## Dataset records
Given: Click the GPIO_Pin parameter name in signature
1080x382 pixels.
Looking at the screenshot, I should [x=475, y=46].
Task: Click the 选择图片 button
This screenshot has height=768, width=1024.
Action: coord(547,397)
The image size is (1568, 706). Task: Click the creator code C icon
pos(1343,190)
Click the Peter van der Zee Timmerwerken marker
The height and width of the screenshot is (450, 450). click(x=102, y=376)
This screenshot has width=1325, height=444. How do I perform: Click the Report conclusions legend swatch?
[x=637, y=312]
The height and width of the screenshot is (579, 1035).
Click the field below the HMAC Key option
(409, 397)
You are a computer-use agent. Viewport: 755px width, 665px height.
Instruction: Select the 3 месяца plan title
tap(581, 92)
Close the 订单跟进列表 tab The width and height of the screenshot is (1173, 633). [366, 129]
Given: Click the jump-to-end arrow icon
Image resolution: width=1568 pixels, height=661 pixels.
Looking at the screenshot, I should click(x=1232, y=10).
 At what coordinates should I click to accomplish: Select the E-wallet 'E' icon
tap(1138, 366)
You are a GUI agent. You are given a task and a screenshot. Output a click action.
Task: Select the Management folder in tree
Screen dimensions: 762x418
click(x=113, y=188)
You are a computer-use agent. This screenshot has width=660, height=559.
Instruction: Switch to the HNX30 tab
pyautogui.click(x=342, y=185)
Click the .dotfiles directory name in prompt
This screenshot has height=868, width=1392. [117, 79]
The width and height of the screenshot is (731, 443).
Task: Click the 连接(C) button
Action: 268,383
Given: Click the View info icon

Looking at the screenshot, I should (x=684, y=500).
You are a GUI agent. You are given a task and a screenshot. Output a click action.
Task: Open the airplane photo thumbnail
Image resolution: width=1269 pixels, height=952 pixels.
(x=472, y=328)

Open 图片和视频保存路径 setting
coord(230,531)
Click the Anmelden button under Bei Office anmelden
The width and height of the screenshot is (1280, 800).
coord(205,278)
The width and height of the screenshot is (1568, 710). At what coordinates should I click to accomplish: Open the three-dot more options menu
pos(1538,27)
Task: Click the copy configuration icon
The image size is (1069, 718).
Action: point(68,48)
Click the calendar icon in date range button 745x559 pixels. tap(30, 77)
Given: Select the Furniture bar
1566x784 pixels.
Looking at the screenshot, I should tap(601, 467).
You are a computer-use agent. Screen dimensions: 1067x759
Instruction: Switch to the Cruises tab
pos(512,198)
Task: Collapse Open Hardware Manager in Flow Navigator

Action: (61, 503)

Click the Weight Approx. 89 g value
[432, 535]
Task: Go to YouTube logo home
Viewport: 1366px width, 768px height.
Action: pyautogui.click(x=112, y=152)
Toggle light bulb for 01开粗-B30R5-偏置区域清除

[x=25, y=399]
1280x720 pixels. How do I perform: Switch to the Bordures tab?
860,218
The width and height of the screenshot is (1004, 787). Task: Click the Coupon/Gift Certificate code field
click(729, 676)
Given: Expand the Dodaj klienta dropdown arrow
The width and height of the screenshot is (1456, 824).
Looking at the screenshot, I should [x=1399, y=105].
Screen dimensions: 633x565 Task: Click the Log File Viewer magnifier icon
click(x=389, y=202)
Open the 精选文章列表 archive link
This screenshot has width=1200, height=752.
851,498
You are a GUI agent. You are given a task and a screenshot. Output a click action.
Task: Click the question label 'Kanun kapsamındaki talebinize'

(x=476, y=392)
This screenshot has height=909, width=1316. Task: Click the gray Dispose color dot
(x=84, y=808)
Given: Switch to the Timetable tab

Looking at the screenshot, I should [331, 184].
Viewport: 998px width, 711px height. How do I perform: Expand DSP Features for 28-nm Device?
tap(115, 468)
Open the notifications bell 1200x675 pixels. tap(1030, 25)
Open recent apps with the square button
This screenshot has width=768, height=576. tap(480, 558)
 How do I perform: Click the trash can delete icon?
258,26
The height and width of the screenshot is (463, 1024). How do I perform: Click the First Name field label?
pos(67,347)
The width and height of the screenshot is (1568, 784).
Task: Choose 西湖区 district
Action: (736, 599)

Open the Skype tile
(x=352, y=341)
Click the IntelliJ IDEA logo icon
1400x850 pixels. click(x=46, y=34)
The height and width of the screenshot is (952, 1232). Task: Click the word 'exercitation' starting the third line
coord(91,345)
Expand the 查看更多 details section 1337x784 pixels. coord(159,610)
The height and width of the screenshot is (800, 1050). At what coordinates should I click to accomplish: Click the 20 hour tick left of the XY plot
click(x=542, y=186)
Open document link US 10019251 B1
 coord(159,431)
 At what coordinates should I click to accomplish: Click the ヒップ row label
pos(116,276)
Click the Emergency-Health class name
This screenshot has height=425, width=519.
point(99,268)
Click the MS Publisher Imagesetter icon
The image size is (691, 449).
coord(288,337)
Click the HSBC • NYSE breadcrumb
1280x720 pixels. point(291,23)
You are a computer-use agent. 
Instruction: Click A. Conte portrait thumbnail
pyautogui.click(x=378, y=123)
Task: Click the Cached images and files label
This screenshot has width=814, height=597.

## Task
As you read the records above, find each line that contains "arrow" and copy it.

## Output below
Given: Click the jump-to-end arrow icon
Given: Expand the Dodaj klienta dropdown arrow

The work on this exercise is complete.